*To do*. Can you copy each of the following items word for word, leaving out the pictures?

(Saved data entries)
- - - - -
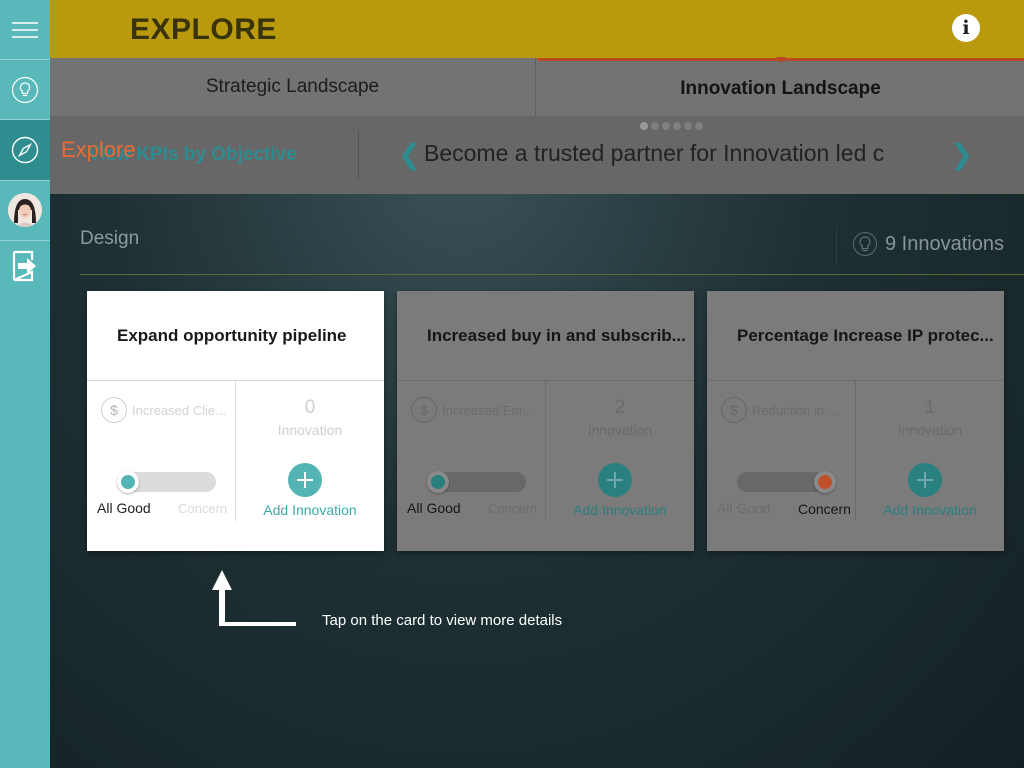 This screenshot has width=1024, height=768. What do you see at coordinates (204, 30) in the screenshot?
I see `page-title: EXPLORE` at bounding box center [204, 30].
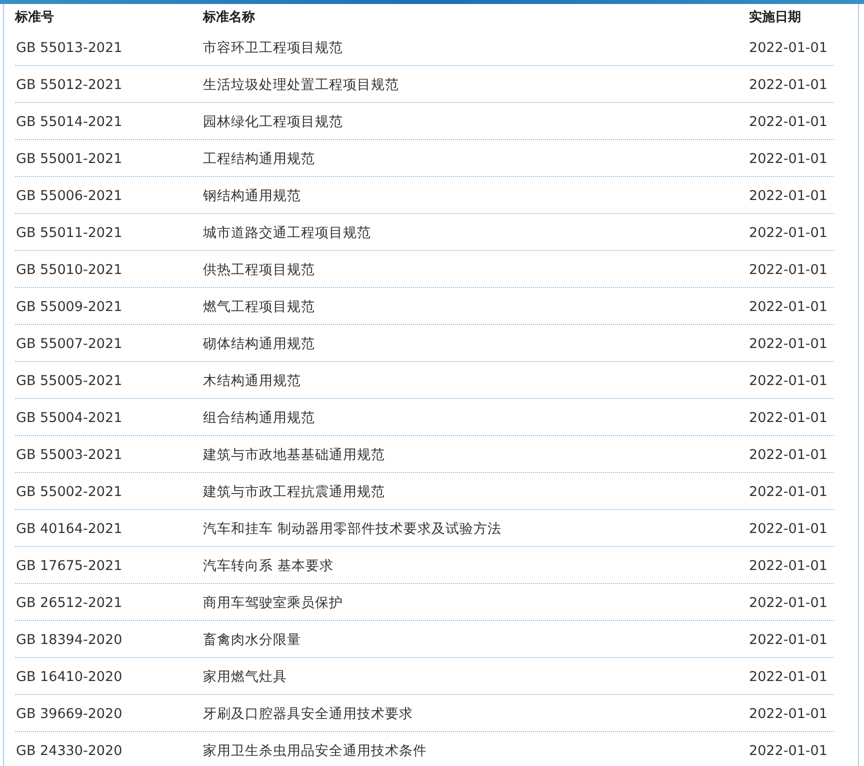 The height and width of the screenshot is (766, 864). I want to click on table-cell: GB 26512-2021, so click(69, 603).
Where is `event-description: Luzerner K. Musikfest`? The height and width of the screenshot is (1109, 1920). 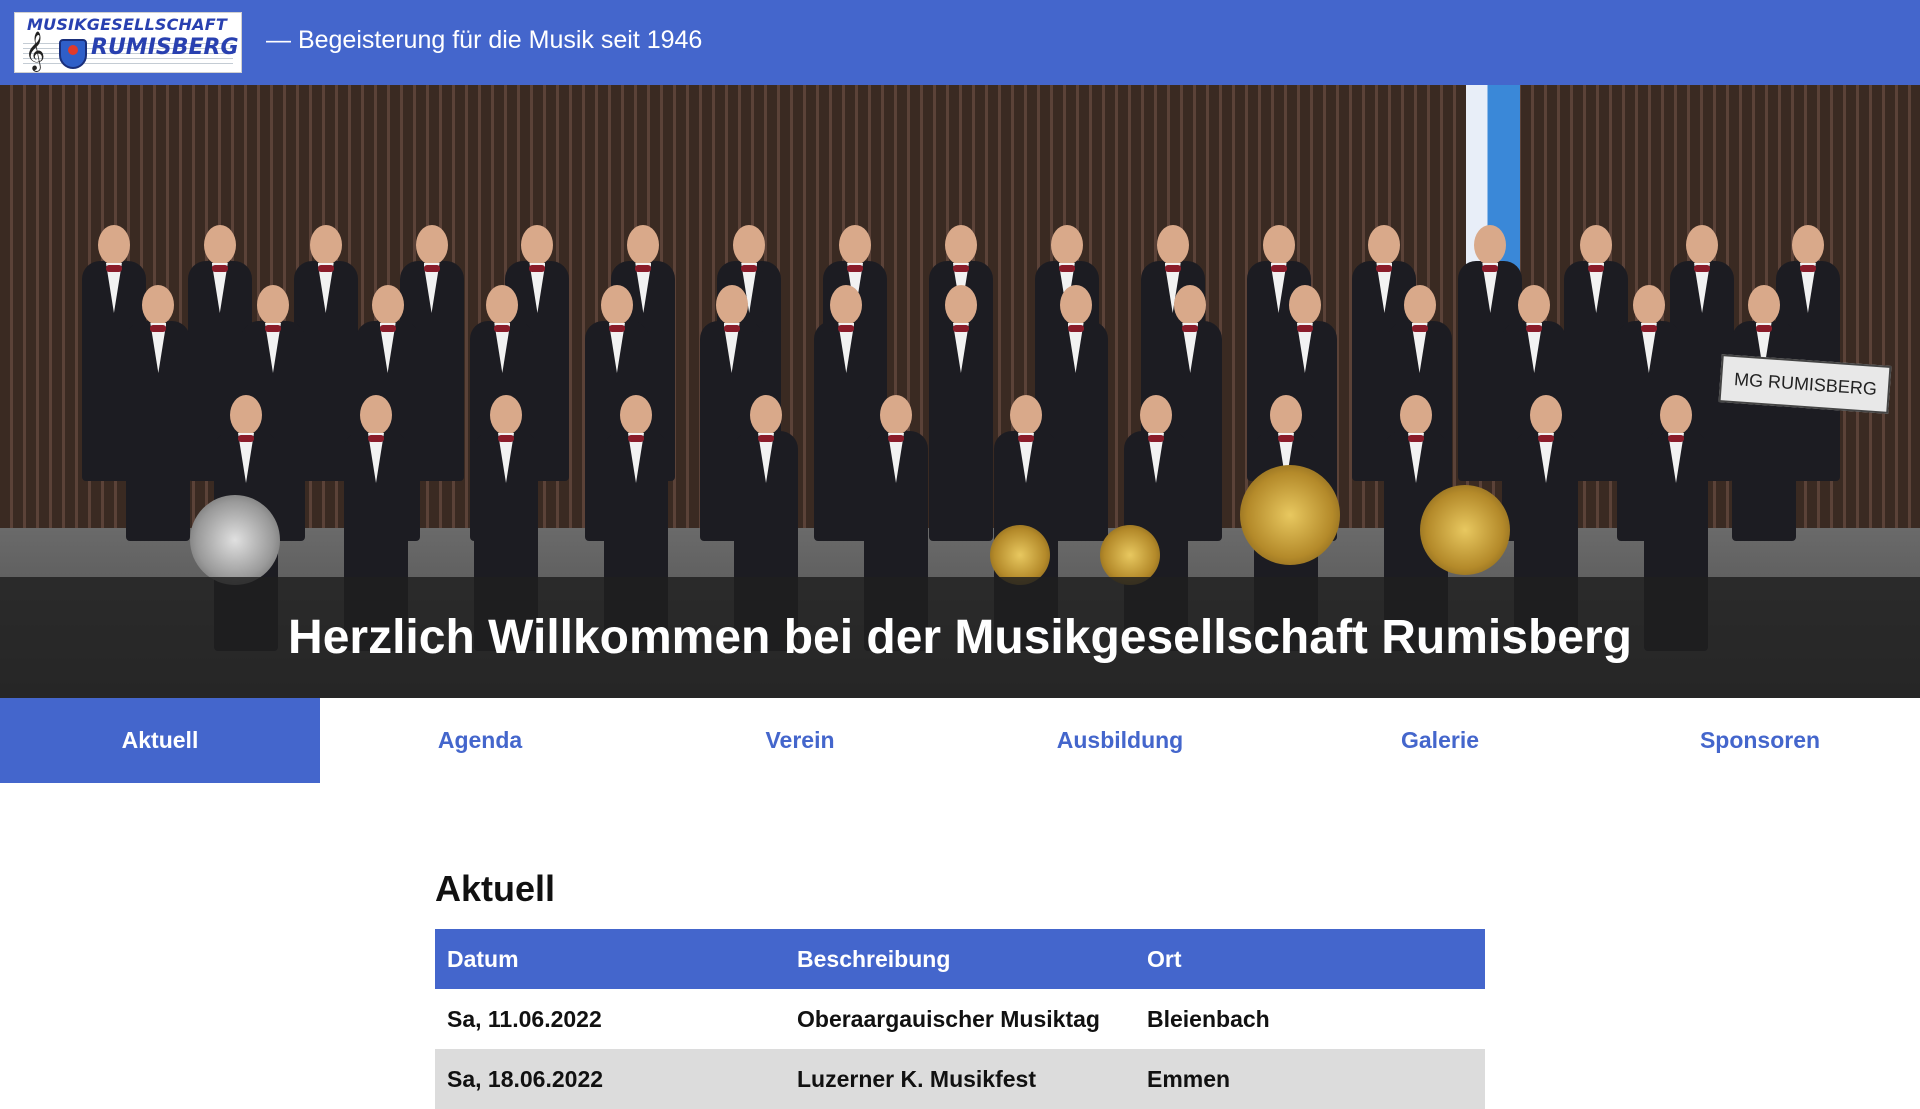
event-description: Luzerner K. Musikfest is located at coordinates (916, 1078).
- - - - -
*Expected output*.
 This screenshot has width=1024, height=768. What do you see at coordinates (204, 30) in the screenshot?
I see `page-title: EXPLORE` at bounding box center [204, 30].
 The height and width of the screenshot is (766, 864). I want to click on table-cell: GB 26512-2021, so click(69, 603).
Where is `event-description: Luzerner K. Musikfest`? The height and width of the screenshot is (1109, 1920). 
event-description: Luzerner K. Musikfest is located at coordinates (916, 1078).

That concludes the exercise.